In the palm of your hand: prevalence, disease patterns and natural course of Dupuytren disease
|PhD ceremony:||Ms R. (Rosanne) Lanting|
|When:||December 17, 2014|
|Supervisors:||prof. dr. P.M.N. (Paul) Werker, E.R. van den Heuvel|
|Where:||Academy building RUG|
|Faculty:||Medical Sciences / UMCG|
Dupuytren Disease (DD) affects the palmar fascias of the hand and fingers and causes nodules and cords. Eventually this can lead to an extension deficit of the affected fingers. At present, it is impossible to cure or prevent DD.
The estimated prevalence of DD in the general population of Western countries is 0.6-31.6%. Furthermore, the prevalence of DD in The Netherlands is 22.1% in the general population of people older than 50 years. The prevalence of the disease increases with age, and males are more often affected than females. Other significant risk factors for DD include excessive alcohol consumption, previous hand injury, familial occurrence of DD, and presence of Ledderhose disease.
DD affects fingers in a variable fashion, and knowledge about specific disease patterns based on location and severity of the disease was lacking. The ring finger is most frequently affected.
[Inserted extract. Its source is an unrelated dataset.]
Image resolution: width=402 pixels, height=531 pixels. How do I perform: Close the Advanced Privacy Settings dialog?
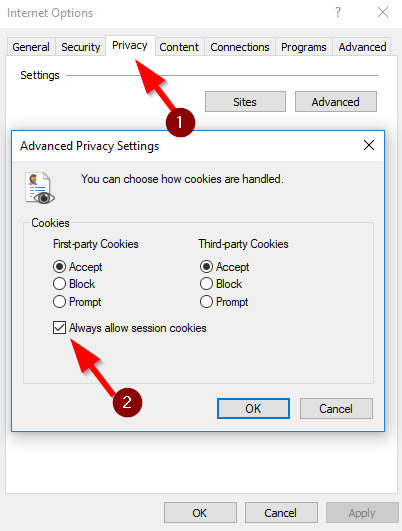pyautogui.click(x=369, y=145)
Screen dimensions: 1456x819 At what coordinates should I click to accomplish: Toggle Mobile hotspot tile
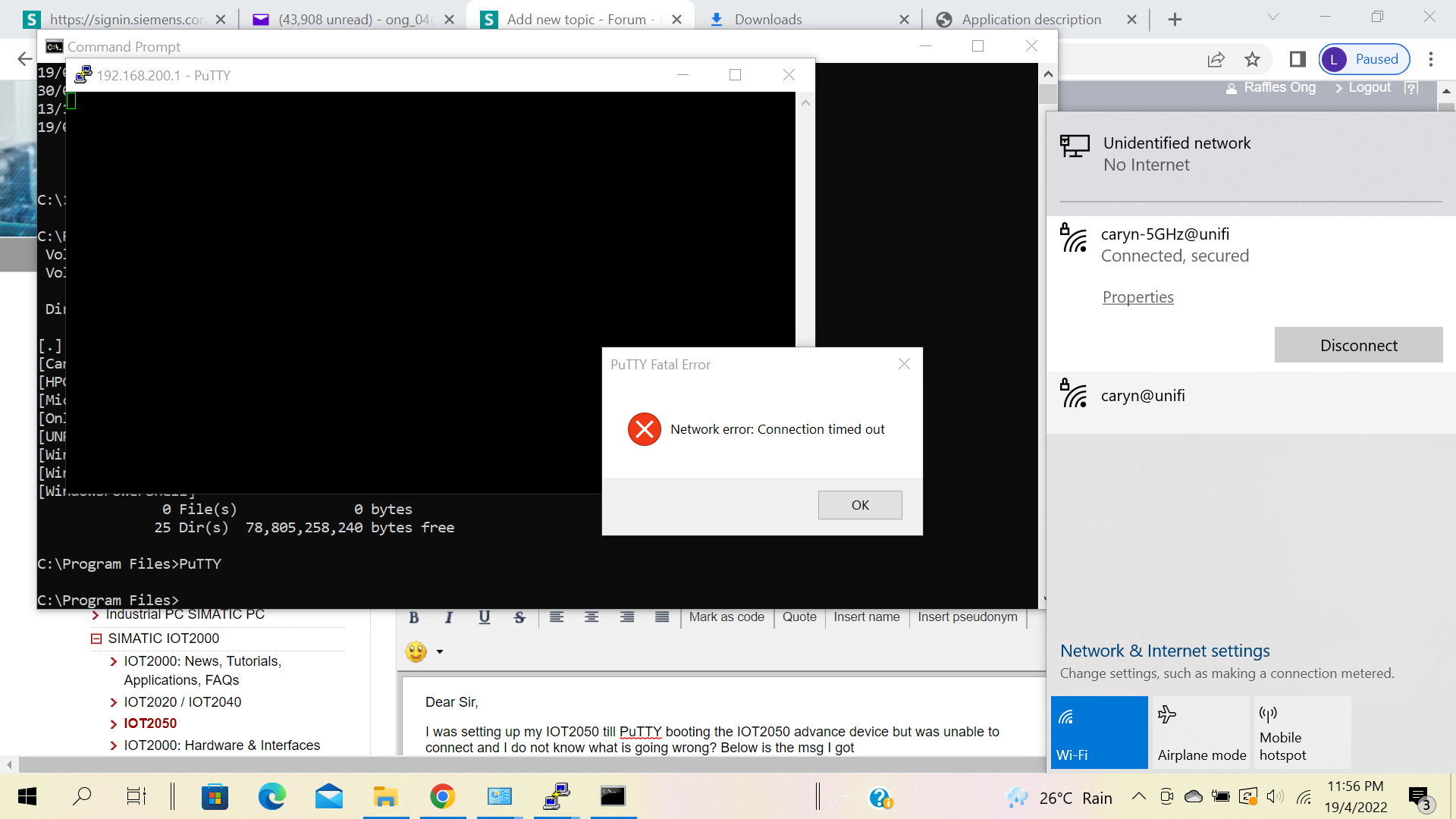[1302, 732]
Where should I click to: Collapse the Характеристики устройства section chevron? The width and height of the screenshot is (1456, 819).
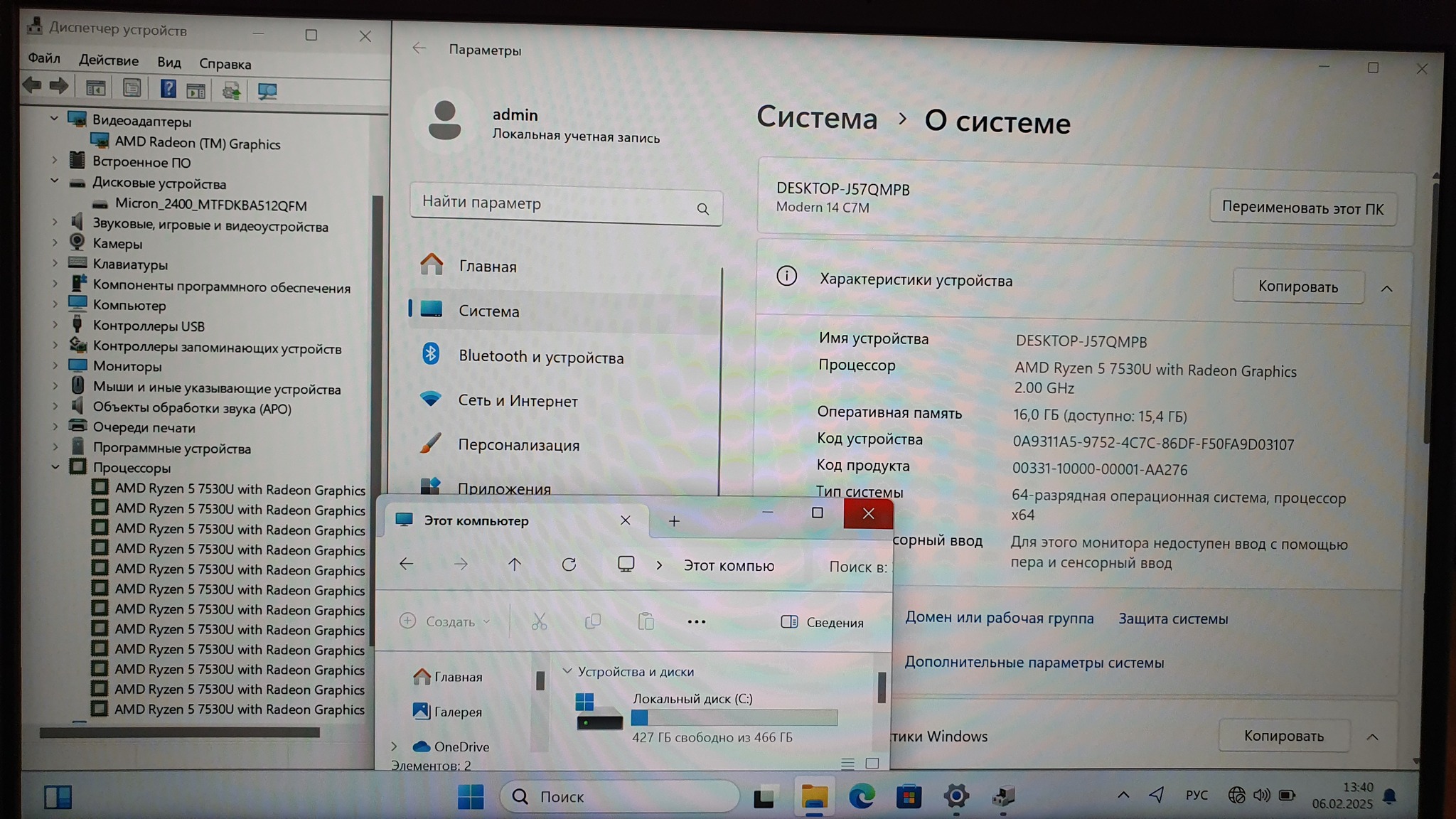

In addition, the disease occurs often simultaneously in the following fingers: thumb and index finger; middle and ring finger; and the middle and little finger.
The course of DD differs per person. We investigated the short term disease course every 3-6 months during 1.5 years in 247 patients with DD. The results show that the disease increases in some patients, but is stable in the majority of participants during 1.5 years. There is also a group of patients whose disease improved over time.